In the May 2020 issue of Mathematical Geosciences, the paper Variogram-based descriptors for comparison and classification of rock texture images was published. This work is the result of the Ph.D. in Mining Engineering of Gonzalo Diaz, at Universidad de Chile, and is the result of collaboration with Prof. Jorge Silva, hist student Rodrigo Lobos, and the researcher from ALGES laboratory, Alvaro Egaña. The paper can be downloaded here.

Variogram-Based Descriptors for Comparison and Classification of Rock Texture Images

Gonzalo F. Diaz (Department of Mining Engineering / Advanced Mining Technology Center, Universidad de Chile), Julian M. Ortiz (The Robert M. Buchan Department of Mining, Queen’s University), Jorge F. Silva (Department of Electrical Engineering, Universidad de Chile), Rodrigo A. Lobos (Department of Electrical Engineering, University of Southern California), Alvaro F. Egaña (Department of Mining Engineering / Advanced Mining Technology Center, Universidad de Chile)

Abstract

Rock characterization is typically performed by geologists in mining companies and involves the analysis of several meters of drill-hole samples to describe distinctive geological properties. In this procedure, rock texture is not typically taken into account despite its importance given its close relation with metallurgical responses and, therefore, all mineral processes. To support the work of geology experts, this research seeks to obtain rock texture information, discriminating it from digital images through image processing and machine learning techniques.
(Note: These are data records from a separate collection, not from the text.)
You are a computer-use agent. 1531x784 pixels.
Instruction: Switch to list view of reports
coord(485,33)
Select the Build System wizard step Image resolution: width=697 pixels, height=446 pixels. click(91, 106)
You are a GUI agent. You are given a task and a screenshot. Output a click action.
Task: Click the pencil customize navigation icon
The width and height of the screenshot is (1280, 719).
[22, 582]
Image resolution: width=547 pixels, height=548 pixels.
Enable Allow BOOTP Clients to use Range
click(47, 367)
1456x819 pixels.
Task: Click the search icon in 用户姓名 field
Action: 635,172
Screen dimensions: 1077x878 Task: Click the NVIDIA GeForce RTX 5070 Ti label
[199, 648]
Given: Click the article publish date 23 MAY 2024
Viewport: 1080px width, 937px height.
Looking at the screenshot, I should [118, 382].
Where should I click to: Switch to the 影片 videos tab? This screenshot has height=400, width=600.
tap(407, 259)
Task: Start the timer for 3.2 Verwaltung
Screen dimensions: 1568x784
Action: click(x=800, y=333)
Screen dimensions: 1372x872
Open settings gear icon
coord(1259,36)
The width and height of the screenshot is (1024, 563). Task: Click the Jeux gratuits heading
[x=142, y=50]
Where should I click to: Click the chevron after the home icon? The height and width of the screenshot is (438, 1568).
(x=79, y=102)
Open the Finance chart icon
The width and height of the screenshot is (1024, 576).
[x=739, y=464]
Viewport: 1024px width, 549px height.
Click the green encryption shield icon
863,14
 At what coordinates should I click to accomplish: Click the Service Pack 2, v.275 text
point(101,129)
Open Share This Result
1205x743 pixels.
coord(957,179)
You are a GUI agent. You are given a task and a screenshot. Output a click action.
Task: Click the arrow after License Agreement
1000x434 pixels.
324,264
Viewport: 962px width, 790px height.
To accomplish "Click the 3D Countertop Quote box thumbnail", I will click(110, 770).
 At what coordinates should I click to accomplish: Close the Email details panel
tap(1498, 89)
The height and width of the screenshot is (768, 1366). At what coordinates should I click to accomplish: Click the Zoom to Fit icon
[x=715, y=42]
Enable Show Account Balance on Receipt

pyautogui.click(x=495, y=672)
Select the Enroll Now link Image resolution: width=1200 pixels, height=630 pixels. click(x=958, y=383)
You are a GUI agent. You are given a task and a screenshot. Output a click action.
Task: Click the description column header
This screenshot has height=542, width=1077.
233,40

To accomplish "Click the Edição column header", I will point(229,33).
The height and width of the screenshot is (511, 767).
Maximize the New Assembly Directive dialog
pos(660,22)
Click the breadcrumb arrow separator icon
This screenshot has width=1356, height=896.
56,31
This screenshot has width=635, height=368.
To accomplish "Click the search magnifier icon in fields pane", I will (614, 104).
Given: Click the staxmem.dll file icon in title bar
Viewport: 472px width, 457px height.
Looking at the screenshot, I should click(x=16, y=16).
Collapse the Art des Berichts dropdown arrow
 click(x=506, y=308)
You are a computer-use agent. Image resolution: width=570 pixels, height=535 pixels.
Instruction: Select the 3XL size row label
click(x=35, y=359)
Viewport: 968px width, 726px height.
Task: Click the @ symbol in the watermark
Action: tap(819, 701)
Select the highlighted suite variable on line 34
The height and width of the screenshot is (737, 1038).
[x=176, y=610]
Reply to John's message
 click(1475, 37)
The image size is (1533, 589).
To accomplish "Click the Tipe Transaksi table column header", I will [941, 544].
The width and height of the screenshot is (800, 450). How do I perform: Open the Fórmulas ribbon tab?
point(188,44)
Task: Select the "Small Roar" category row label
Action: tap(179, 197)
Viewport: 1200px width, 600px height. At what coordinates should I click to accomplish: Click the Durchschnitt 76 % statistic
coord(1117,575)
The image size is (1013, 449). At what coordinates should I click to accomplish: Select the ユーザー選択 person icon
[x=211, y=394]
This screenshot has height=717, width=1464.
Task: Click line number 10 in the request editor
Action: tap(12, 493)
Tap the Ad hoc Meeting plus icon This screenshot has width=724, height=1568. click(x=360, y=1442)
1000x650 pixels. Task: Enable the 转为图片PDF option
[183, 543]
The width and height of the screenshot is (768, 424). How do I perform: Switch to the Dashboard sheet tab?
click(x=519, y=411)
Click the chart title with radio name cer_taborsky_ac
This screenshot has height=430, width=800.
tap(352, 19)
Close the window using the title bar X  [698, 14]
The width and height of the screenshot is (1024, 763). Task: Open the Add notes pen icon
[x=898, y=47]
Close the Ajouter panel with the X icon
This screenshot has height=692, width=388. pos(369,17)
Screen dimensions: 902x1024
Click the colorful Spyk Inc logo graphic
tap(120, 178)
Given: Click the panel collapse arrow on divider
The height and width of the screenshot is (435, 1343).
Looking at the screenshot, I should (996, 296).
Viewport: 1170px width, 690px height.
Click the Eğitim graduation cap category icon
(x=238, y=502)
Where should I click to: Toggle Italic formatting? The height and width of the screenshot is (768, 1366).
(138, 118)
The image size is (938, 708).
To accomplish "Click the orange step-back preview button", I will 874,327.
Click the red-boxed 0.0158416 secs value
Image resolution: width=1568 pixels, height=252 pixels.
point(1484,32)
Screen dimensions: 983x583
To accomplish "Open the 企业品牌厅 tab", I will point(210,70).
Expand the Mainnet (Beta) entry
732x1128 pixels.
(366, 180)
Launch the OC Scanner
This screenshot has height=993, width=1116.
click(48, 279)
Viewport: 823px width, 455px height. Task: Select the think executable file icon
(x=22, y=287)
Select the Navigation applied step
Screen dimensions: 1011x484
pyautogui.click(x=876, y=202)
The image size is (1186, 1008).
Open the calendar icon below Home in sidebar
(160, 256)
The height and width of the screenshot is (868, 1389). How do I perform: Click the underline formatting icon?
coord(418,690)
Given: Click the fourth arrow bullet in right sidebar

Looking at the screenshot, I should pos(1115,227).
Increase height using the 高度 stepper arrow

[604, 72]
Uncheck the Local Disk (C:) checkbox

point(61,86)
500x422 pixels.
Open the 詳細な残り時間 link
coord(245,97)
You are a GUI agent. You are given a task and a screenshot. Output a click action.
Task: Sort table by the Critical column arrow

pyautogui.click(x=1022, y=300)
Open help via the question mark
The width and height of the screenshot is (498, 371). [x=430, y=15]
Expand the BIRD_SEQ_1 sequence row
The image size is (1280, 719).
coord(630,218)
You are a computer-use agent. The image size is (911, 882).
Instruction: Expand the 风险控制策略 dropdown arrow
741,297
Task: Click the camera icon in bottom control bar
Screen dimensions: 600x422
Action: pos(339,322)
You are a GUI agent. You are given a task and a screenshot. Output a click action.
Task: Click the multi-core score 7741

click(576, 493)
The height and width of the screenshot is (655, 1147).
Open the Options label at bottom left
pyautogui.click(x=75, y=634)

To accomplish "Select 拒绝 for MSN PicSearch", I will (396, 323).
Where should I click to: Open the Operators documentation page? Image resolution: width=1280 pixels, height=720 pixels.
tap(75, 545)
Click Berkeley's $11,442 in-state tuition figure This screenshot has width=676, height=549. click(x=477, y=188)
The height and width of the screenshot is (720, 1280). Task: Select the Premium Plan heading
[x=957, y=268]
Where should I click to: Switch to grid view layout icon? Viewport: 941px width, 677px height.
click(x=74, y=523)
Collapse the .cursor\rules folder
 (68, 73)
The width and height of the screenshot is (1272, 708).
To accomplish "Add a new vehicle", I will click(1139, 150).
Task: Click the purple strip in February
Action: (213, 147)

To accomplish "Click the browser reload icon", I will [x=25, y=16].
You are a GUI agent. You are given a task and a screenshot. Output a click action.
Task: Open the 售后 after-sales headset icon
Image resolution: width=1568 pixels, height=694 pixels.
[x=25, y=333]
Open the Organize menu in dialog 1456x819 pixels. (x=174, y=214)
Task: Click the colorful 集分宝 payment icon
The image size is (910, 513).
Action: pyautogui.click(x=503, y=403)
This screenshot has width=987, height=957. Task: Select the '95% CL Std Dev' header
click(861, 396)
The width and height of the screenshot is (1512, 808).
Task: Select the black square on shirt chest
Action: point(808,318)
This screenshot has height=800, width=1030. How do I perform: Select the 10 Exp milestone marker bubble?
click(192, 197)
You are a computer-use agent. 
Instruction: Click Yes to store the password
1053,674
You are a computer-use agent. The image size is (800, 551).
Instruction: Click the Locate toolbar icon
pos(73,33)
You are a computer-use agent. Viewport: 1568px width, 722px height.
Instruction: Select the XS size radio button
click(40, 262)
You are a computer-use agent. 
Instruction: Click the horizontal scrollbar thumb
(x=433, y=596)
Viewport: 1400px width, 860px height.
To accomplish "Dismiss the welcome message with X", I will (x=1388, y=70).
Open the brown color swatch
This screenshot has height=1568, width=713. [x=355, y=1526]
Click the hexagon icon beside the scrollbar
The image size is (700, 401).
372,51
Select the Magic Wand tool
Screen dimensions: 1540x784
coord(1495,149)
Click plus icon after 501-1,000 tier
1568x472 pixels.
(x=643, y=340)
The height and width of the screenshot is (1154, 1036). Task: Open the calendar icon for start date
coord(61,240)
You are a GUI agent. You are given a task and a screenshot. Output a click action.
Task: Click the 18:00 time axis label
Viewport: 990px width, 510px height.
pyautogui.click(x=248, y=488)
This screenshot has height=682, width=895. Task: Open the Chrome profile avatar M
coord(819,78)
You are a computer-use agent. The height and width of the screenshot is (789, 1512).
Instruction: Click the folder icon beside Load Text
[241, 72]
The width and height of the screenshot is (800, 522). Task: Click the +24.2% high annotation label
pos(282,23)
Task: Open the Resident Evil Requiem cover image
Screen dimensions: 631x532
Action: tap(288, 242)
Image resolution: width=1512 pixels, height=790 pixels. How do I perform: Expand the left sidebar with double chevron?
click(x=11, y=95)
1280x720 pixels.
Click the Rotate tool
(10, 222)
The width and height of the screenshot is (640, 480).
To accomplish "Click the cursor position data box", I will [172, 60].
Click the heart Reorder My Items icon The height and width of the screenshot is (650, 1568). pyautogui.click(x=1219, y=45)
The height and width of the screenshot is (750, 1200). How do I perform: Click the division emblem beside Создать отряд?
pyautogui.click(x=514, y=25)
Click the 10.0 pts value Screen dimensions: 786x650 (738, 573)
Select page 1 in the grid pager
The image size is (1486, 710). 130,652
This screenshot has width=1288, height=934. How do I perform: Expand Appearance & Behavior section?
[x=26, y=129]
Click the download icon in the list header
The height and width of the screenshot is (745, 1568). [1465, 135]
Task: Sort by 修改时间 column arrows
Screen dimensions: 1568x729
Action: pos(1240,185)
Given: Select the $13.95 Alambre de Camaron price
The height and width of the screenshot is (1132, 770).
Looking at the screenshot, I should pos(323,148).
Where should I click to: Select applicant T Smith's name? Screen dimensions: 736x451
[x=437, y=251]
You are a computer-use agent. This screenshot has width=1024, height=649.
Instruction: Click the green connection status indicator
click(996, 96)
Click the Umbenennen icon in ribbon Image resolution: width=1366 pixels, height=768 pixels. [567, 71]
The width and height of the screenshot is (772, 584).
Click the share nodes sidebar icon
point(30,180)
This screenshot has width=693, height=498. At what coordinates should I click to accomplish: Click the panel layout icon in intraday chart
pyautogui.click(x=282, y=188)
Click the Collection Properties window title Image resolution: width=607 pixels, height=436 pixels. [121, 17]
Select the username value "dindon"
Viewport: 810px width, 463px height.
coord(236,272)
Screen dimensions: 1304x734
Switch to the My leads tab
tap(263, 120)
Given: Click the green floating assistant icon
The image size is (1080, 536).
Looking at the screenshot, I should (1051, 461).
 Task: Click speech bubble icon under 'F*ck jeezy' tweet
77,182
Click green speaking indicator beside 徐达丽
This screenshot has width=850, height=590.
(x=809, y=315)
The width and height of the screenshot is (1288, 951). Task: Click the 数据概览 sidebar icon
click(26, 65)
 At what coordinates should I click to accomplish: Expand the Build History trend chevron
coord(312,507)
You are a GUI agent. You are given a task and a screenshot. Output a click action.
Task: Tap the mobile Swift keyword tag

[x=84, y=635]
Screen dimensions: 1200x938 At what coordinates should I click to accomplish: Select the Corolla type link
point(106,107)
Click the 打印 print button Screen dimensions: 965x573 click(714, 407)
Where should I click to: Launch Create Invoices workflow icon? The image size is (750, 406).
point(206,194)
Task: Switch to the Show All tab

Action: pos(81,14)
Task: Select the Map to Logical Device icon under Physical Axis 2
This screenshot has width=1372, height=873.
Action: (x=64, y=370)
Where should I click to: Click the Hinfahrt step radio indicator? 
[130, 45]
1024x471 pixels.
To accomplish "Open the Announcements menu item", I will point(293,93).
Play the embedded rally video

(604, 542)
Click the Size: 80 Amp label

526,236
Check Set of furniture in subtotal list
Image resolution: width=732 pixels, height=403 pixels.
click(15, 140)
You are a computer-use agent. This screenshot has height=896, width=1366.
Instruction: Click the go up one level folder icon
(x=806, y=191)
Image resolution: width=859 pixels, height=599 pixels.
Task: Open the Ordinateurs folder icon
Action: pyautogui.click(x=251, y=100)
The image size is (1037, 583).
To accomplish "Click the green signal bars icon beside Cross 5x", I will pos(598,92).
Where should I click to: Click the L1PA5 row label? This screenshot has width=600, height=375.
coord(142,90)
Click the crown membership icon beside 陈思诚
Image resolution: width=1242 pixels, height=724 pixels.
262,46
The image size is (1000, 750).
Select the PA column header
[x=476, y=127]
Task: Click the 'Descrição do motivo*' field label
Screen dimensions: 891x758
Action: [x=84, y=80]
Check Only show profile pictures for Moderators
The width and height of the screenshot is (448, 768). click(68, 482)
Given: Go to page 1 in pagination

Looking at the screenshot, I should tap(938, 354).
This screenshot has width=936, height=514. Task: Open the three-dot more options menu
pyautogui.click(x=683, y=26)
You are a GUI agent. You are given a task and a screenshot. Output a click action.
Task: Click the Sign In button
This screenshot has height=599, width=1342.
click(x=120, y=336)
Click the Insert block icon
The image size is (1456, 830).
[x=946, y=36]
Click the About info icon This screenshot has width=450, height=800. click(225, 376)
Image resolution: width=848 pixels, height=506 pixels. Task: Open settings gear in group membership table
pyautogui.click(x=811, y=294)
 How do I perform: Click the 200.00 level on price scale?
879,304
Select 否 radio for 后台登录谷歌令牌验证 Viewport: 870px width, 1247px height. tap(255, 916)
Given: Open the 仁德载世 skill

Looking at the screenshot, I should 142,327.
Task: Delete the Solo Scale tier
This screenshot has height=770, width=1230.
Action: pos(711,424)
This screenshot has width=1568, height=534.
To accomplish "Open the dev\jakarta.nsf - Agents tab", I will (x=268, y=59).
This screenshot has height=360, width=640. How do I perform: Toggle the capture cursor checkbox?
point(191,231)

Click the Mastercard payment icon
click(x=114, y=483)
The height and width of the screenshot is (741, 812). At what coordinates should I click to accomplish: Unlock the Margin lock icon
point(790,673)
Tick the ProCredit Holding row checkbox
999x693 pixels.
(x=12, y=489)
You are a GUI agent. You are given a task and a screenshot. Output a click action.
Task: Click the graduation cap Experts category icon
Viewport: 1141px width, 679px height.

For this purpose, a geologist-labeled digital photograph database was used with different rock texture classes (including geological textures and structures) from drill-hole samples. To characterize rock texture, three texture descriptors based on variographic information are proposed, which summarize data contained in the image pixels, focusing on local structural patterns that numerically describe its texture properties. Then, based on a methodology of image texture comparison, which could be extended to classify different types of rock texture classes, a quantification of the system’s performance was obtained. The results showed a high discrimination among common texture classes using compact variogram-based features that outperformed previous methods applied on the same rock texture database.